Keep up to date with the current developments at LADAL!

Below you will find information on and links to the latest developments at LADAL such as updates to the LADAL website, upcoming workshops and presentations, planned events, and links to resources.


2020/12/15: Statistical excellence - Stefan Th. Gries

We are really pound and feel both honored and privileged that Stefan Th. Gries has agreed to contribute to LADAL! Stefan has played an outstanding role in promoting statistical and computational skills in the language sciences. Stefan’s textbooks Statistics for Linguistics with R – A Practical Introduction and Quantitative Corpus Linguistics with R: A Practical Introduction, but also with his research output and bootcamps have had a tremendous influence on many linguists working with empirical data!

2020/12/02: Summer Scholar program support for LADAL

UQ’s summer research program supports LADAL: four junior academics will assist LADAL, acquire new skills, and produce new materials. A very warm welcome to the summer scholars and we hope that they get as much as possible out of the program and provide great new materials!

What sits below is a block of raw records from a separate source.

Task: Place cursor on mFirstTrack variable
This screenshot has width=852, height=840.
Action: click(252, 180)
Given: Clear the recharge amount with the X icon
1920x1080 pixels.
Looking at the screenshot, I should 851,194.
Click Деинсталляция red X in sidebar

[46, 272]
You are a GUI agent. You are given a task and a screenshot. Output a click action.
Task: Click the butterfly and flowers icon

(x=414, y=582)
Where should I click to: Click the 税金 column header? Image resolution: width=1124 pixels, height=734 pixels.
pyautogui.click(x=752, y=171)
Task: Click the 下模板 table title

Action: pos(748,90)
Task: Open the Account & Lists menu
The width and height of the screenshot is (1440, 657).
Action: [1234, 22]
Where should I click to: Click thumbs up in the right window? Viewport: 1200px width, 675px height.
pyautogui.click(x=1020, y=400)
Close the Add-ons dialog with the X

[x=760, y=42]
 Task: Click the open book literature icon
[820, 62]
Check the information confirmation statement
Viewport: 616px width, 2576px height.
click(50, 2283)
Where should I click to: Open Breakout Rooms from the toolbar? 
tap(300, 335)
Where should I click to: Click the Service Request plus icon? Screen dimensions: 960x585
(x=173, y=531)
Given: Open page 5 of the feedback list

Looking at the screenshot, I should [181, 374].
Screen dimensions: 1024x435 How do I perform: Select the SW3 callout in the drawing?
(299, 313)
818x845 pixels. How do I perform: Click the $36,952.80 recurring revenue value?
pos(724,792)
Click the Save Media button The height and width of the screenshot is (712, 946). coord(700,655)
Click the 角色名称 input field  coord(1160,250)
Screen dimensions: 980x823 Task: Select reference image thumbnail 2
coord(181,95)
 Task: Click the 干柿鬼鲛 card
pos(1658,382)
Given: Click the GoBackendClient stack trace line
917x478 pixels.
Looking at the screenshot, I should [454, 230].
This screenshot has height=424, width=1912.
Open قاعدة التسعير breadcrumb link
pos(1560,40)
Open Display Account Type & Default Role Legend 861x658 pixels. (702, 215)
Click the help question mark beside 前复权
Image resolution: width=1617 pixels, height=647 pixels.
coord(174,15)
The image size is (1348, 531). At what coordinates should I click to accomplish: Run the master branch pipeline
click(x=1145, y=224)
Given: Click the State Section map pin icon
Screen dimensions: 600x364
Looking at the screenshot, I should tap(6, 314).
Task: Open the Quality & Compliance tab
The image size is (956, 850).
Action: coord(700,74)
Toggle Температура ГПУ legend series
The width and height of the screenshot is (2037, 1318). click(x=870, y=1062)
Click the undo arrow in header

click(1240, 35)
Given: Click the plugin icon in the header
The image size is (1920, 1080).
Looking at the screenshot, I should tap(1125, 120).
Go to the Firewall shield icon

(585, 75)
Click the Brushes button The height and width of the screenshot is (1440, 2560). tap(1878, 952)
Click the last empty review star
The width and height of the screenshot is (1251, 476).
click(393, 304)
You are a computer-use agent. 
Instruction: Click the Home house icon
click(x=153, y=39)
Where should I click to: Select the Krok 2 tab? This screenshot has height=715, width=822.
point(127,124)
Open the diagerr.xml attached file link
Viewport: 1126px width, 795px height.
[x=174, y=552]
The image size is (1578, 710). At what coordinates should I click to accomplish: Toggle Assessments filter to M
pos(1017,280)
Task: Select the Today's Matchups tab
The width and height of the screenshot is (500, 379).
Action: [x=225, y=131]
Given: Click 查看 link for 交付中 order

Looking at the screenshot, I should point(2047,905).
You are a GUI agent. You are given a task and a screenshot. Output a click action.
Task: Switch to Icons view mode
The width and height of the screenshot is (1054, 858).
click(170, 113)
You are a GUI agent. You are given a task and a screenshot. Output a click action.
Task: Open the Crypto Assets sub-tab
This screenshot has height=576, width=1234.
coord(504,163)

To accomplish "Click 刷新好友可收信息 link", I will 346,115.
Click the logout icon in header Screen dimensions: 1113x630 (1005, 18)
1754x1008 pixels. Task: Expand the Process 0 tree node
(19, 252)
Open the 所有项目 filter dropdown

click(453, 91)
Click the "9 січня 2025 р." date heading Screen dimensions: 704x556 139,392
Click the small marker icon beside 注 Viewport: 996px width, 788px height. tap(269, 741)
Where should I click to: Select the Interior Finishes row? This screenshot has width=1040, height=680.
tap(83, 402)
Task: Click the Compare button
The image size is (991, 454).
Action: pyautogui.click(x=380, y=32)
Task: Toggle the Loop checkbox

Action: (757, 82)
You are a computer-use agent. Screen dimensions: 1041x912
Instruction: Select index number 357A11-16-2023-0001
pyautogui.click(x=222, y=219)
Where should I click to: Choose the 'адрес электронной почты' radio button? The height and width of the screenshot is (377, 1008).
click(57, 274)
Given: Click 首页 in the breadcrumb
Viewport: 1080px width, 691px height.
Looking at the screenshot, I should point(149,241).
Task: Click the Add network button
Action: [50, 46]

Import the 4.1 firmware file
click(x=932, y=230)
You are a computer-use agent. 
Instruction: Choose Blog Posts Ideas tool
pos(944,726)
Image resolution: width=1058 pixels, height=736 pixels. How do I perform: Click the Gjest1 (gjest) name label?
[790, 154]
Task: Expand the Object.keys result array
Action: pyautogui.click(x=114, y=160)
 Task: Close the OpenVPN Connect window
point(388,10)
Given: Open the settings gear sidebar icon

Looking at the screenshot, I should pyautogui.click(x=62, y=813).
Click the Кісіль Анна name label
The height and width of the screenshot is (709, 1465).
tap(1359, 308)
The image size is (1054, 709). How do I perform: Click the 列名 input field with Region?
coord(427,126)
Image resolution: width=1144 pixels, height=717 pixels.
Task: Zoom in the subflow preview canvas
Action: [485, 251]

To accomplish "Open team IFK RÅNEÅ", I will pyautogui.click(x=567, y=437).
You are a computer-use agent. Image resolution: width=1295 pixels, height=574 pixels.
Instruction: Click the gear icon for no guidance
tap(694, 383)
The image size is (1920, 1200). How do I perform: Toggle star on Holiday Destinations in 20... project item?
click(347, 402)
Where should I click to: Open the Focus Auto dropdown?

2020/10/09: VARIENG - LADAL becomes more Finlandish

The VARIENG at the University of Helsinki has agreed to affiliate with LADAL! VARIENG is a perfect affiliate due to the similarity in the outlook and the alignment of aims of both VARIENG and LADAL. In addition, we are super happy to have VARIENG as an affiliate institution because of their extremely high scientific merit!

2020/10/07: DDL expertism and Phylolygisms

Erich Round - director of the Ancient Languages Lab and world-reknowned phylogenetics expert as well as recipient of the British Academy Global Professorship - is now officially a contributor to LADAL! His expertise in R and phylogentics fantastically complement our skill set here and we are more than going crazy for having him on board!

Also - and on an equally enthusiastic note - Peter Crosthwaite, the foremost proponent on Data Driven Learning in Australia, has agreed to be a LADAL affiliate! Peter is not only a fantastic second language acquisition scholar but he has probably one of the best overviews of existing software in this domain and is amazingly well versed in finding the right applications to do awesome research!

Welcome on board!

2020/10/05: Big in Japan

Laurence Anthony - the royal highness of AntConc empire - has agreed to be an affiliate of LADAL! We are so glad to have him on board as Laurence is not only tech savvy as few others in Corpus Linguistics but also because Laurence is overall wholesome and a fantastic promoter of computation in HASS research!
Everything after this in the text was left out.